17.3. Exercise: The Last Asylum
The last puzzle in the chapter reads as follows:
The last asylum Craig visited he found to the be the most bizarre of all. This asylum was run by two doctors named Doctor Tarr and Professor Fether. There were other doctors on the staff as well. Now, an inhabitant was called peculiar if he believed that he was a patient. An inhabitant was called special if all patients believed he was peculiar and no doctor believed he was peculiar. Inspector Craig found out that at least one inhabitant was sane and that the following condition held:
Condition C: Each inhabitant had a best friend in the asylum. Moreover, given any two inhabitants, A and B, if A believed that B was special, then A’s best friend believed that B was a patient.

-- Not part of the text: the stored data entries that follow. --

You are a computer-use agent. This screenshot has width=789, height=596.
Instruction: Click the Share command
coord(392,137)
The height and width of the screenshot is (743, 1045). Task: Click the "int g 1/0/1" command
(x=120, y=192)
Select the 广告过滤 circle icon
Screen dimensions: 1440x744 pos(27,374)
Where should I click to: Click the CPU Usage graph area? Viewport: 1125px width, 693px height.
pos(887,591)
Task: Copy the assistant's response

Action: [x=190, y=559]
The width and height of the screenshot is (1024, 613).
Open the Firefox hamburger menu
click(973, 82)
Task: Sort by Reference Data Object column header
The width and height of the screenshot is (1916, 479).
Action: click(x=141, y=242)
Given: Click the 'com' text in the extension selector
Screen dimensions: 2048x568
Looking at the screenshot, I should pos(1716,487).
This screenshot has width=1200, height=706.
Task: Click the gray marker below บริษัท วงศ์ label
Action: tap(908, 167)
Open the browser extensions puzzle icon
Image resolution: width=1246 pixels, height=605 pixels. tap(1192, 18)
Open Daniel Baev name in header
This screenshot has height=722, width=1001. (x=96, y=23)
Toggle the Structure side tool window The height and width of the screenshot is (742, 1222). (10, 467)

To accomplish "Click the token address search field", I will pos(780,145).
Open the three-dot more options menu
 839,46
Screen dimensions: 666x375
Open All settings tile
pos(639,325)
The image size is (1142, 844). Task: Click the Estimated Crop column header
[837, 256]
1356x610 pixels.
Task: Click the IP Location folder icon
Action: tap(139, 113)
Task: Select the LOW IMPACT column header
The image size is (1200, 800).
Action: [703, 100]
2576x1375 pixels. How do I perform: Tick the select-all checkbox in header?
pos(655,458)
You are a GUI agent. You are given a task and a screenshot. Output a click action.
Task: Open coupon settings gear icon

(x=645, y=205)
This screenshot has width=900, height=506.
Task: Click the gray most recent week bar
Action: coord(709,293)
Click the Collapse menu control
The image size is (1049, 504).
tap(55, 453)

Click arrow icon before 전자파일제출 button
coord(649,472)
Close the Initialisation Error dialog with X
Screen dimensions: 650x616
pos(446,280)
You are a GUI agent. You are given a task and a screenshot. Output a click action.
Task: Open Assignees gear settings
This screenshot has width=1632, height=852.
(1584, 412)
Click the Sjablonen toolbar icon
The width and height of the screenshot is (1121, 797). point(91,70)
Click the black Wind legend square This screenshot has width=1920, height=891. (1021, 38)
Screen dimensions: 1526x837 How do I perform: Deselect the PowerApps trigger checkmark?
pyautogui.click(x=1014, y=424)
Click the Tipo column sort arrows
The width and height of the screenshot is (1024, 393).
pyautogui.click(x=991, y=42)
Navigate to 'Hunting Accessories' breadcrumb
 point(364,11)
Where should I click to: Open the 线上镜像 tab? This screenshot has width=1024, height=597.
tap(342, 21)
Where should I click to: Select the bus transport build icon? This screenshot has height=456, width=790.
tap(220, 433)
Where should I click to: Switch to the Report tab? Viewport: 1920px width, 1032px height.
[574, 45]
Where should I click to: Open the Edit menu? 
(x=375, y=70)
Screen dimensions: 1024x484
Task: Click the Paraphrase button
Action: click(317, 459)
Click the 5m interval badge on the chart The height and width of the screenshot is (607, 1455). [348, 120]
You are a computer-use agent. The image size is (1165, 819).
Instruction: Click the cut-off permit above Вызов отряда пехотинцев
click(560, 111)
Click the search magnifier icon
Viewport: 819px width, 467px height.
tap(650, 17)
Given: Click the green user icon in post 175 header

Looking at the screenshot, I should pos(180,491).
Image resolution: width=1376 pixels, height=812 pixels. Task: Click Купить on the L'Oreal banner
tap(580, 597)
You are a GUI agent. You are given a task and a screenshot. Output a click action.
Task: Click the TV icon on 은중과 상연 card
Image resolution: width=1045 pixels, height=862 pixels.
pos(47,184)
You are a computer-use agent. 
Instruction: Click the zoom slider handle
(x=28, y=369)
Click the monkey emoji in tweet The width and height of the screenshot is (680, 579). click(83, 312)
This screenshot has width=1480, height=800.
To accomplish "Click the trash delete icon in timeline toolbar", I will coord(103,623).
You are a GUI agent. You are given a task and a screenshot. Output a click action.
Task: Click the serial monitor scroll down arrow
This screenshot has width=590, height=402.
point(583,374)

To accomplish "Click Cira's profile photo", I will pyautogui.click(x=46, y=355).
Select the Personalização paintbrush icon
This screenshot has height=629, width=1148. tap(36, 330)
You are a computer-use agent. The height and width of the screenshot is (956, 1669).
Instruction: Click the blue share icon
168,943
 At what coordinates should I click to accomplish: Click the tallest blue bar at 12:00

Shortly after this discovery, Inspector Craig had private interviews with Doctor Tarr and Professor Fether. Here is the interview with Doctor Tarr:
Craig: Tell me, Doctor Tarr, are all the doctors in this asylum sane?
Tarr: Of course they are!
Craig: What about the patients? Are they all insane?
Tarr: At least one of them is.
The second answer struck Craig as a surprisingly modest claim! Of course, if all the patients are insane, the it certainly is true that at least one is. But why was Doctor Tarr being so cautious? Craig then had his interview with Professor Fether, which went as follows:
Craig: Doctor Tarr said that at least one patient here is insane. Surely that is true, isn’t it?
Professor Fether: Of course it is true! All the patients in this asylum are insane! What kind of asylum do you think we are running?
Craig: What about the doctors? Are they all sane?
Professor Fether: At least one of them is.
Craig: What about Doctor Tarr? Is he sane?
Professor Fether: Of course he is! How dare you ask me such a question?
At this point, Craig realized the full horror of the situation! What was it?
In the solutions, Smullyan provides a proof that, under these hypotheses, all the patients are sane and all the doctors are insane. Formalizing the hypotheses, we were able to use Vampire to show something stronger, namely, that the hypotheses themselves are inconsistent. In other words, no such asylum can possibly exist!
We encourage you to formalize the problem and see if you can get Vampire to find a contradiction. We are grateful to Alexander Bentkamp and Seulkee Baek for working out pen-and-paper proofs. See if you can find one as well, perhaps using Smullyan’s solution as a starting point.